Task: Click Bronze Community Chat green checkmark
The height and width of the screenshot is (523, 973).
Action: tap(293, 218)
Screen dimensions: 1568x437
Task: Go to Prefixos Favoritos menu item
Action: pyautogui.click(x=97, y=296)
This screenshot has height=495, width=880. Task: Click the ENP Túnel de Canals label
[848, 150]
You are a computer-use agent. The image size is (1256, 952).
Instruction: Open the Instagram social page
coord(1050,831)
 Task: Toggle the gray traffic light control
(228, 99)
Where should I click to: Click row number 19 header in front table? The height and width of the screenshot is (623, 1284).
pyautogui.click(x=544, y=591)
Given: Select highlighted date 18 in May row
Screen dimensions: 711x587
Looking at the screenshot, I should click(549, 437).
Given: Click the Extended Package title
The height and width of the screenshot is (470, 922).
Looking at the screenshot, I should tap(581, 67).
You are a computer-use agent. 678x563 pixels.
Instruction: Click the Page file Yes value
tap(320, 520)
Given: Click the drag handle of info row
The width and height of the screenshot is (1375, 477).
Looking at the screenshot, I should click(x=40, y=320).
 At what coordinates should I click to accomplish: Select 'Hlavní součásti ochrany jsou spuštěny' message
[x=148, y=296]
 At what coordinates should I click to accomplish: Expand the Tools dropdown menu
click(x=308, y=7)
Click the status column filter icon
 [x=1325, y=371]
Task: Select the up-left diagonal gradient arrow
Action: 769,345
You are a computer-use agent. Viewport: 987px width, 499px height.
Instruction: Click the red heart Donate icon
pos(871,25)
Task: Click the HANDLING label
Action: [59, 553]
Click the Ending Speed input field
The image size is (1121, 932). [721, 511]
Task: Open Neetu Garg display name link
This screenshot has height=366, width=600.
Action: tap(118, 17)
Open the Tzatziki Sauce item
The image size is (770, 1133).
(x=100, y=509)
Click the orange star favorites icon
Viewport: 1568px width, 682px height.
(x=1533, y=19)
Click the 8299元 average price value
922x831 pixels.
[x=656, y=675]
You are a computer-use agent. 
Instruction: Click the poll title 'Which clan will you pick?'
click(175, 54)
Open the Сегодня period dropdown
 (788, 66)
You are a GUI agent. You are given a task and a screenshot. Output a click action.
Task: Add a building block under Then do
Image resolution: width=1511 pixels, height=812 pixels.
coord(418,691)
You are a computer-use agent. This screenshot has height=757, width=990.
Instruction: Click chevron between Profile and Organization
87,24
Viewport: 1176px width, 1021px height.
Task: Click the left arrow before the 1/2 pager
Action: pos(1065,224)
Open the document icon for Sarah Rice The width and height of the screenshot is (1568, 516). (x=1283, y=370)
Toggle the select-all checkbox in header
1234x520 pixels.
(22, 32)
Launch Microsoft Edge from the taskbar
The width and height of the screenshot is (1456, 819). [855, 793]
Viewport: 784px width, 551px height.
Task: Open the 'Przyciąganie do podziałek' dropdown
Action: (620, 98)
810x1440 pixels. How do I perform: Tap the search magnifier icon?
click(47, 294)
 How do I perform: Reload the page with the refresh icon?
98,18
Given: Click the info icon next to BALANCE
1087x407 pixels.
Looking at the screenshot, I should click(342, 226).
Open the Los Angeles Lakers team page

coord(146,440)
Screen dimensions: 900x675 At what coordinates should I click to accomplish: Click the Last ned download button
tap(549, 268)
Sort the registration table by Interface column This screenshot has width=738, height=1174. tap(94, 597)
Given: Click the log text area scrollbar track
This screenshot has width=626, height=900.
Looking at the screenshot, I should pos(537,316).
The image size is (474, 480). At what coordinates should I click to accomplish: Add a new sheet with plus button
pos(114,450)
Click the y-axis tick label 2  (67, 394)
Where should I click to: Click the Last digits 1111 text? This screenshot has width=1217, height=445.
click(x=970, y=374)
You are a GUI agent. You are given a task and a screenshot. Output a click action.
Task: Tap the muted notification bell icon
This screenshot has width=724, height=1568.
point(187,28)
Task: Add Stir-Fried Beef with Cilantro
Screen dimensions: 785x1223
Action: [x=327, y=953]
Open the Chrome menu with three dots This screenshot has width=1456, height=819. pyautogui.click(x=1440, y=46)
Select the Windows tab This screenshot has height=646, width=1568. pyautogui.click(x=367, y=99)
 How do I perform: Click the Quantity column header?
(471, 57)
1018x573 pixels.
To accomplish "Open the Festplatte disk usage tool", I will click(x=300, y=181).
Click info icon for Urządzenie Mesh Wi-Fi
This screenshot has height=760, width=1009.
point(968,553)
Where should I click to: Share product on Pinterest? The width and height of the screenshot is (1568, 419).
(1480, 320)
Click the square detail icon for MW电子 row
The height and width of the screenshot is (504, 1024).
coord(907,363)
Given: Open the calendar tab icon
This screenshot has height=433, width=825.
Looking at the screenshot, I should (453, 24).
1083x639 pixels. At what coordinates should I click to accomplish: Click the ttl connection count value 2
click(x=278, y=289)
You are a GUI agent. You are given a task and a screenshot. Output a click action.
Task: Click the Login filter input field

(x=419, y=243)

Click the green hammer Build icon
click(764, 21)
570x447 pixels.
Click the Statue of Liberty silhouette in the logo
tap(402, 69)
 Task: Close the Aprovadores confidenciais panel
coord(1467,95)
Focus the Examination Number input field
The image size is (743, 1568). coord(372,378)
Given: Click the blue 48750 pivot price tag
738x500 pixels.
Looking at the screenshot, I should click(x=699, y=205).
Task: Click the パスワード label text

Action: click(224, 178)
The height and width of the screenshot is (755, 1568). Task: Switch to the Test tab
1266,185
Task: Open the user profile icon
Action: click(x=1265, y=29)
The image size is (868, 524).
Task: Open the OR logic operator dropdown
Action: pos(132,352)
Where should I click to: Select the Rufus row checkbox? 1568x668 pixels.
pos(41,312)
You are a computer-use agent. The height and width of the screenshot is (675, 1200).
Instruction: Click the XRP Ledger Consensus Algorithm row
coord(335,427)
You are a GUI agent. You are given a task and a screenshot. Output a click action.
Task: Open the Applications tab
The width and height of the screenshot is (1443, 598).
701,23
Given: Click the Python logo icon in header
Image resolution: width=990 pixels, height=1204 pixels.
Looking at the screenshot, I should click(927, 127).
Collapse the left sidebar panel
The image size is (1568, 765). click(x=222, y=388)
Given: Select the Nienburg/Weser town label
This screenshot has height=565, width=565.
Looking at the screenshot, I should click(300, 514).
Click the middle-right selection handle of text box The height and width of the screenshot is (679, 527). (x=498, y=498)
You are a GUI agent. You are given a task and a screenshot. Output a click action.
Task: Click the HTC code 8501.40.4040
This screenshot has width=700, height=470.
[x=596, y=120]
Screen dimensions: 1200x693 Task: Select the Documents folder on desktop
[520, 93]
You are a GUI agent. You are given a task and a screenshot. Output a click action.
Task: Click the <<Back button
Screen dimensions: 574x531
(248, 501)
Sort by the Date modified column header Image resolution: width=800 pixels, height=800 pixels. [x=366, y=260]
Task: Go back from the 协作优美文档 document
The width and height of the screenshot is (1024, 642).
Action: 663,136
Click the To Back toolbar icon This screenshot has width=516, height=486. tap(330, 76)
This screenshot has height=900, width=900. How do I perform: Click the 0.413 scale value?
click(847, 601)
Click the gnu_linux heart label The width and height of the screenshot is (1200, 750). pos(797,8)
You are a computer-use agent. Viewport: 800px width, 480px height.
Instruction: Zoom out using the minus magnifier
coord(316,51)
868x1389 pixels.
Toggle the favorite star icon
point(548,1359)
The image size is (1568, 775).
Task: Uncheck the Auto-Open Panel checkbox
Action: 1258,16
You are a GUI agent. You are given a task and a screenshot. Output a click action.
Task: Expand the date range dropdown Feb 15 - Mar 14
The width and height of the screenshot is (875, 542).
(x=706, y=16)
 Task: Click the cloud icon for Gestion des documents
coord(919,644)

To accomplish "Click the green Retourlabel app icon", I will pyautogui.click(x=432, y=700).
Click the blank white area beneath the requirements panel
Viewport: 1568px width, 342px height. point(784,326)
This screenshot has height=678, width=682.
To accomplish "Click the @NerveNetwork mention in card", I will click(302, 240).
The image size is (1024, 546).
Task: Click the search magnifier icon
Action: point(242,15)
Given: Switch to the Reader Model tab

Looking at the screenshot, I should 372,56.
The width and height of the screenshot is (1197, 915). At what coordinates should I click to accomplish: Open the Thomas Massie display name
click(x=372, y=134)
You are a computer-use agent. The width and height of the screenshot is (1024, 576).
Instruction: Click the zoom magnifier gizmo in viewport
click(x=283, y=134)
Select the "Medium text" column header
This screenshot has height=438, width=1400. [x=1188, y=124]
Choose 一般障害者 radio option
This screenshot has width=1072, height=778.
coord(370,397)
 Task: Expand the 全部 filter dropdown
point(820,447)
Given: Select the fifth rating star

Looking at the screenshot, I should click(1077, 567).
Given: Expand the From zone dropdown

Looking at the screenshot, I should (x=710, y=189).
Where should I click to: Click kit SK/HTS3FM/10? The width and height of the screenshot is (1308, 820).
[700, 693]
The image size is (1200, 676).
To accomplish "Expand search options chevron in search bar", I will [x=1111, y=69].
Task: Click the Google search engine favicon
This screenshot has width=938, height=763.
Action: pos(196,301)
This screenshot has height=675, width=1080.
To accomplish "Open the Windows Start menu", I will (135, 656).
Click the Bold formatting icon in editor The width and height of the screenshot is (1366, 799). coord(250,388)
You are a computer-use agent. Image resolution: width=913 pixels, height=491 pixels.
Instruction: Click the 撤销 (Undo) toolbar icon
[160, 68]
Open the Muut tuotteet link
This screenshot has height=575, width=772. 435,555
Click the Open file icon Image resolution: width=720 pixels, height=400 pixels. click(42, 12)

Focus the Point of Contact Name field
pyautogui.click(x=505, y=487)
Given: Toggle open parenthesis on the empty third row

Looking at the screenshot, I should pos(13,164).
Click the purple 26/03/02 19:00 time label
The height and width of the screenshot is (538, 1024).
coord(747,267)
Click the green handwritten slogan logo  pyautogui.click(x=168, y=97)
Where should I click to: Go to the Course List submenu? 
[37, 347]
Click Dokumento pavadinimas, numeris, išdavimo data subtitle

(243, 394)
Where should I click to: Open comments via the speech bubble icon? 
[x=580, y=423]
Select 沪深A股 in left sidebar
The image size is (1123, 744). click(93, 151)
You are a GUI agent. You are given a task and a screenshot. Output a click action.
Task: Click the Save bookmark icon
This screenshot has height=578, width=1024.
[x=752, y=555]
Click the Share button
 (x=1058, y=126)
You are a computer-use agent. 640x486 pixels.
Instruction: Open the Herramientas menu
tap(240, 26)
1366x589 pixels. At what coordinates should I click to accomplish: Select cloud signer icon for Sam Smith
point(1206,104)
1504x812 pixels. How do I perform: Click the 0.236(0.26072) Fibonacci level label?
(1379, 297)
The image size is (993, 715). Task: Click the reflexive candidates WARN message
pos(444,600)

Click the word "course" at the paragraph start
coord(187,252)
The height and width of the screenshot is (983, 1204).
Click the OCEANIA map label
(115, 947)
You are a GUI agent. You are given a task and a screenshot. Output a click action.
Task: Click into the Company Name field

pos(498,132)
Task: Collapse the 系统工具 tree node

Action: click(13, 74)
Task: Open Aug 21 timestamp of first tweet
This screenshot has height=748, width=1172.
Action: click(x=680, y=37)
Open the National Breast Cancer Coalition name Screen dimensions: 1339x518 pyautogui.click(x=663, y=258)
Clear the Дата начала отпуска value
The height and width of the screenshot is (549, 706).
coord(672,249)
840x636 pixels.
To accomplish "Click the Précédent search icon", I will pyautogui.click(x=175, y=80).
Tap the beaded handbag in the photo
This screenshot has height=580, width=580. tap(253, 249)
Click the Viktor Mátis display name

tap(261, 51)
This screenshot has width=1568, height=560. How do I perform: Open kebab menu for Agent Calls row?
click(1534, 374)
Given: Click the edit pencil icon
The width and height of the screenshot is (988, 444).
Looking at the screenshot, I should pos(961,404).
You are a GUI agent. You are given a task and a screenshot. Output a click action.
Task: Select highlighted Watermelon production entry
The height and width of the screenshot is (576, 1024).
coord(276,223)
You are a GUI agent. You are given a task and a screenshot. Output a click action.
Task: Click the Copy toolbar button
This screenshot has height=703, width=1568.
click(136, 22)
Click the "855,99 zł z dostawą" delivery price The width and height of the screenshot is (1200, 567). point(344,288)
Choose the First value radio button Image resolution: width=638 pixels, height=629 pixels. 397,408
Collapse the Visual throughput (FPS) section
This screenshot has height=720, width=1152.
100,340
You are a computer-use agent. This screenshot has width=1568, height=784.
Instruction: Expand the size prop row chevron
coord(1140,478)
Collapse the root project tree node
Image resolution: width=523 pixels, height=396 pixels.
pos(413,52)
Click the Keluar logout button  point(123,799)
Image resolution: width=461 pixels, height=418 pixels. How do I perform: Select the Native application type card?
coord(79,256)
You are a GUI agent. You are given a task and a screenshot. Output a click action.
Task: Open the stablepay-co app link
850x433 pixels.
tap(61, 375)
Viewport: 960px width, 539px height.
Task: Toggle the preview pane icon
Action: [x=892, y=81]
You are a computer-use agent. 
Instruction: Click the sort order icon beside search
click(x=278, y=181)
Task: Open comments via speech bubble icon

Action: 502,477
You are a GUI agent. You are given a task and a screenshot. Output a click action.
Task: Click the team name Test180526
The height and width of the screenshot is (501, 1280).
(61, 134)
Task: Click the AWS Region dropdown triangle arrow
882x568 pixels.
+ + + + +
Task instructions → Reproduce exactly the section above that begins at the line containing "The width and height of the screenshot is (875, 542)." and ends at the line containing "This screenshot has height=678, width=682.", leaving out all other lines.

Solution →
The width and height of the screenshot is (875, 542).
(x=706, y=16)
 Task: Click the cloud icon for Gestion des documents
coord(919,644)

To accomplish "Click the green Retourlabel app icon", I will pyautogui.click(x=432, y=700).
Click the blank white area beneath the requirements panel
Viewport: 1568px width, 342px height. point(784,326)
This screenshot has height=678, width=682.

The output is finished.